As Iain Martin writes in his book on the Big Bang, the reason it worked was that the City took advantage of the single market to steal as much global financial business as it could by pitching to every foreign bank and finance house that if they opened in London they would be able to buy and sell in every corner of Europe.

The idea that Frankfurt, or Vienna, Paris or Dublin must not take advantage of Britain turning its back on the single market defies all history of trade. As the Deutsche Boerse report published yesterday (16 December) shows, Frankfurt will now move to get the lucrative London trade in euros moved to the EU.

The ECB and the European Commission, as well as national finance ministers, have endorsed this policy and the idea they will forgo making a profit to help May is not realistic.

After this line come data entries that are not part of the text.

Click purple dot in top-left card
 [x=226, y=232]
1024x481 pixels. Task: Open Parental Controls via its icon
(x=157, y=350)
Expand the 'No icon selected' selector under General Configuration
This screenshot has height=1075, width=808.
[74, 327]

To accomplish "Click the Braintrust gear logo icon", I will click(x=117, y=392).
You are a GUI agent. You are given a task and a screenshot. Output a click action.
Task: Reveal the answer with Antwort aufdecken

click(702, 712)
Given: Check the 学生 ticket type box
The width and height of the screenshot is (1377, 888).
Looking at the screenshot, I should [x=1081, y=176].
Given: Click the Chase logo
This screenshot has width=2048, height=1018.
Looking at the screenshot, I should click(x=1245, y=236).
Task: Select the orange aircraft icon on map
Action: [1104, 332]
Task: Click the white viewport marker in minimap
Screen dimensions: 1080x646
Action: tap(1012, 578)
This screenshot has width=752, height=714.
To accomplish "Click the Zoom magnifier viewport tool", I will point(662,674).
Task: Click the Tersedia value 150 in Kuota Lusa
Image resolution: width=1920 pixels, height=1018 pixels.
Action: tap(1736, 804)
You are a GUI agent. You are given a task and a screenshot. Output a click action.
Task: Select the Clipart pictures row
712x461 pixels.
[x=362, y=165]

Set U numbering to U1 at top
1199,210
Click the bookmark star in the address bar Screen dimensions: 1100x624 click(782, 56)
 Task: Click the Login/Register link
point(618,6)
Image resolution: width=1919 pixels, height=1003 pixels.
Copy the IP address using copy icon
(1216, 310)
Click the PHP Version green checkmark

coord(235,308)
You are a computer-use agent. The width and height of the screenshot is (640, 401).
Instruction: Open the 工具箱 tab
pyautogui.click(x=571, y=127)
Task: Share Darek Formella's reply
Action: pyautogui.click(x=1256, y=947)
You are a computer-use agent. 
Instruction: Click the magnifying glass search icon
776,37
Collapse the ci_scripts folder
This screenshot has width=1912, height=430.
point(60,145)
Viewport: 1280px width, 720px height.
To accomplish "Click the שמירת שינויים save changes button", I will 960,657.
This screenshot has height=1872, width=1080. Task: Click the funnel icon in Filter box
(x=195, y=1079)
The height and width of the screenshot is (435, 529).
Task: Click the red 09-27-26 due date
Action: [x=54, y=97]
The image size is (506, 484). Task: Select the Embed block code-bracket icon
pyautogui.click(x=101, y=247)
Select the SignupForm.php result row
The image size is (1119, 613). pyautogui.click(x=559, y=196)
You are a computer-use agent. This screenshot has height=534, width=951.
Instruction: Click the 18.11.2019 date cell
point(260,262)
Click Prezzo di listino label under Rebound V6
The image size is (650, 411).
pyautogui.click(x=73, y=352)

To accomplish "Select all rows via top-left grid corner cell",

The promise of the single market is now dead

1,000 Japanese firms have set up shop in the UK having been promised by Margaret Thatcher and all her successors – up to now – they would have access to the market of 500 million customers without let or hindrance. That promise is now dead.

Other countries like Switzerland or Norway have done deals with the EU on the single market without joining the EU. It seems odd that this option was not explored.

Customs Union?

The oddest part of the speech was about the EU Customs Union. A Customs Union can include some exceptions. Turkey is in the EU Customs Union but not for agricultural products – but a country cannot claim to have its own private trade deals but still stay in a Customs Union where tariffs and duties are uniform. So stand by for filling in millions of customs forms and big queues at Dover and Folkestone as lorries, van and car boots have to inspected.

All these are matters for negotiations. Not the Article 50 negotiations which will get going only after the EU has chosen its government leaders in France in May and Germany in September.

The Article 50 talks have to be over in October 2018 to allow 27 national governments and parliaments time to ratify a withdrawal agreement for Britain to leave the EU before the next European Parliament is elected and Commission chosen in May 2019.

So there is at best 12 months of serious talks. Chatter about a UK-US trade deal are not serious as nothing can happen legally until the UK is out of the EU and in any case it is the US Congress, not the White House that decides trade deals.

Will either London or Washington want to have contentious trade deals featuring in elections in the US and the UK in 2020?

In short, Theresa May has announced several years of tough talks with Europe stretching well into the 2020s. In that time opinions may change.

‘Sugar-rush’ economy

Right now there is still a ‘sugar-rush’ glow in the UK economy as interest rate cuts, more QE printing of money, and stepped up government spending plus consumers on a buying spree before the devalued pound impacts on prices have kept up consumption.

Will that feel good economy still be there in 2018 or early 2019 especially if foreign investors quietly reduce their presence in the UK?

On the whole, a Conservative premier and Conservative MPs do not enjoy presiding over a reduction in the nation’s income and wealth.

Today, it was ‘politics stupid’ as May decided that only the views of 37% of the electorate who voted for Brexit should be taken into consideration.

If in two years’ time it is ‘economics stupid’ as the UK economy looks shaky then the politics will change. If conversely, Theresa May’s amputation of the UK from the world’s biggest market turns out to herald the dawn of a new glorious era for British firms and people, then the Brexit vote and the way she has chosen to interpret it will be well and truly validated.